Argentina: Cristina Kirchner makes history as she's re-elected president in landslide

PRESIDENT Cristina Kirchner celebrated a landslide re-election victory in Argentine elections today as voters credited her unconventional policies for a long economic boom.

The result marks a dramatic change of fortunes for a leader who some critics once said might have to leave power early as angry protests by farmers and middle-class voters battered her approval ratings soon after she took office.



With votes in from 96pc of polling stations, Mrs Kirchner had almost 54pc of the vote with a massive lead of 36 percentage points over her nearest rival, socialist candidate Hermes Binner.



No Argentine leader has won such a big share of the vote since General Juan Domingo Peron was elected for the third time with 62 per cent in 1973.



"I'm the first woman to be re-elected president. I don't want anything more," the centre-left politician said in an emotional speech in Buenos Aires.

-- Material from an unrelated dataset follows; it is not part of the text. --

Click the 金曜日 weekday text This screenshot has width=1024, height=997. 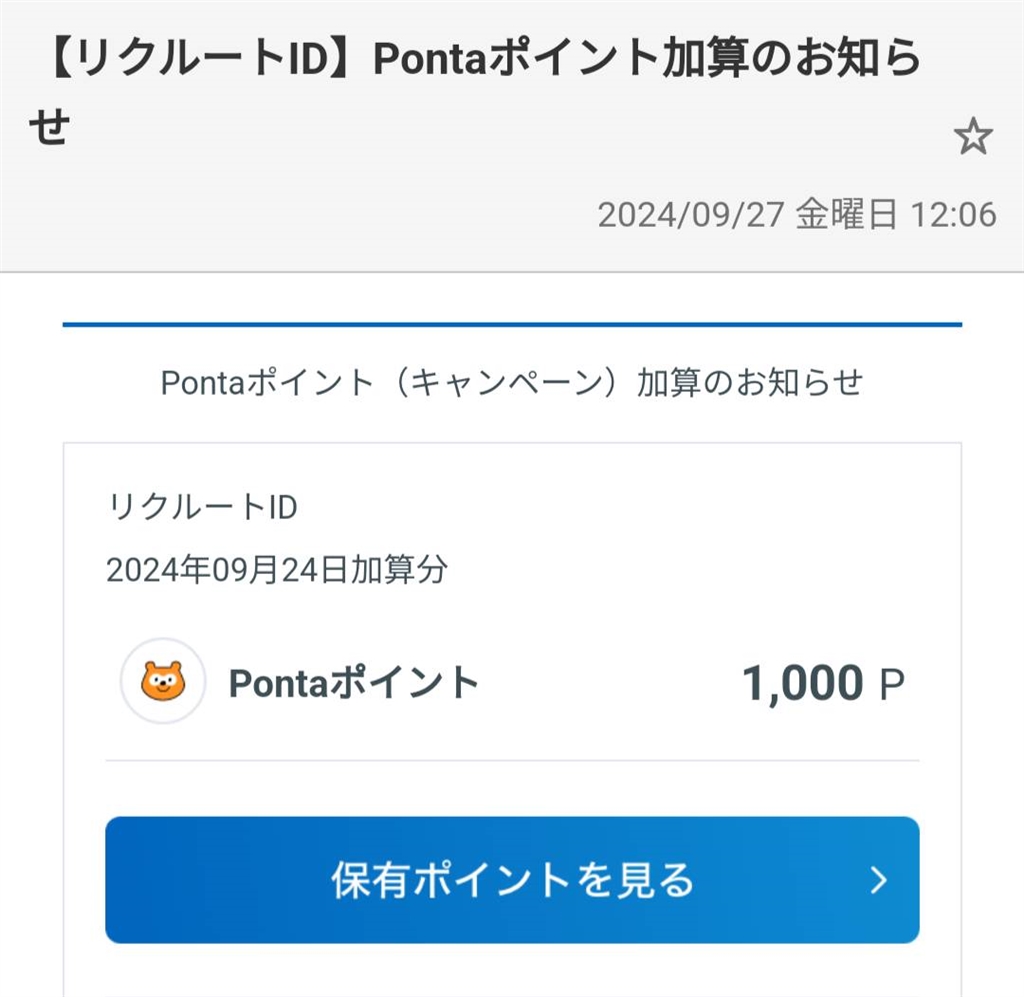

The victory, celebrated by thousands of blue and white flag-waving supporters in front of the pink presidential palace, gave Mrs Kirchner the strongest mandate for an Argentine president since the end of the 1976-1983 dictatorship.

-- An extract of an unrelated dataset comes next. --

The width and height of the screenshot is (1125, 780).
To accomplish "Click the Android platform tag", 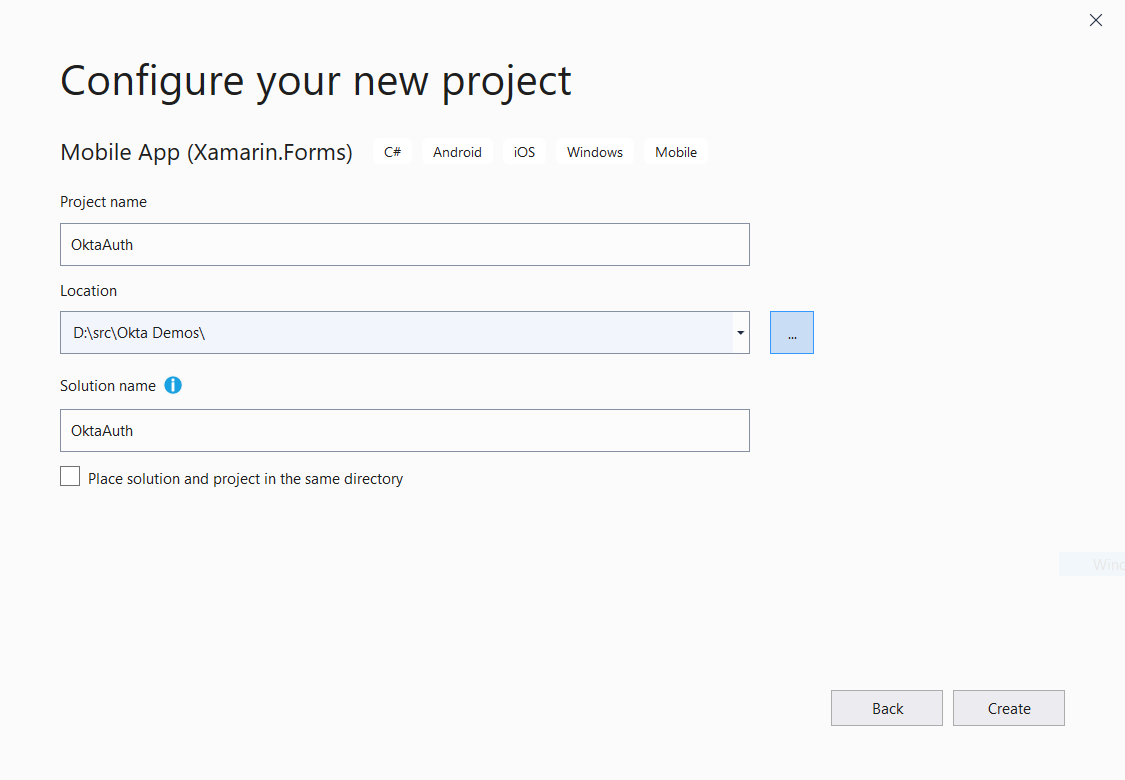I will [x=457, y=152].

"I'm impressed by the figures and infinitely grateful," Mrs Kirchner said. "If we'd spoken of these figures barely two years ago, they'd have thought we were mad!"



The 58-year-old incumbent has risen in the polls since losing a fierce battle with soya farmers over taxes in 2008, aided by high prices for farm exports in the vast nation of 40 million.



She pushed forward with popular social programs started by her husband when he took office in 2003, including for pensions and child benefit as well as subsidies for transport and utilities.



Nestor Kirchner had been expected to stand for another four-year term before he died.



"He's here more than ever," mrs Kirchner said Sunday, also thanking a string of Latin American leaders, including Venezuelan President Hugo Chavez and Colombian President Juan Manuel Santos, for their support.



Nestor Kirchner was credited with lifting the country out of its financial meltdown of 2001 by restructuring massive debts and promoting spending.



He cut off talks with the International Monetary Fund after Argentina defaulted on almost $100bn in foreign debts.



Glamorous and known for her sharp tongue, Mrs Kirchner has shown a more consensual style, making efforts to improve relations with key sectors like industry and agriculture.



She needed just 40pc to win if her nearest rival was more than 10 points behind, or 45pc for an outright win.



The difference between her and her main rival was "historic," according to analyst Rosendo Fraga, from the New Majority institute.



Socialist Binner also celebrated however, after a first victory for his political movement over Argentina's radical party.



Media reports said Mrs Kirchner had also won back control of the Congress, where 130 seats were at play and kept control of the senate, where 24 seats were being disputed.



Kirchnerism belongs to the diverse and powerful Peronist movement of three-time former president Juan Peron and his populist second wife Evita.



Many Argentines see Mrs Kirchner's policies as the safest bet for the economy amid uncertainty in Europe and the United States.



"I think it's the best we've got. Human beings have a right for basic help from the government, like pensions," said 63-year-old teacher Monica Bietti, after she voted in a Buenos Aires school.



Mrs Kirchner's divided opponents failed to convince voters they could do more to reduce runaway inflation - which independent analysts estimate at almost 25pc per year, more than double the official figures.



Mr Binner has warned that Argentina, which relies heavily on exports to Brazil and China, will soon feel the effects of the global crisis, as growth is expected to slow down next year.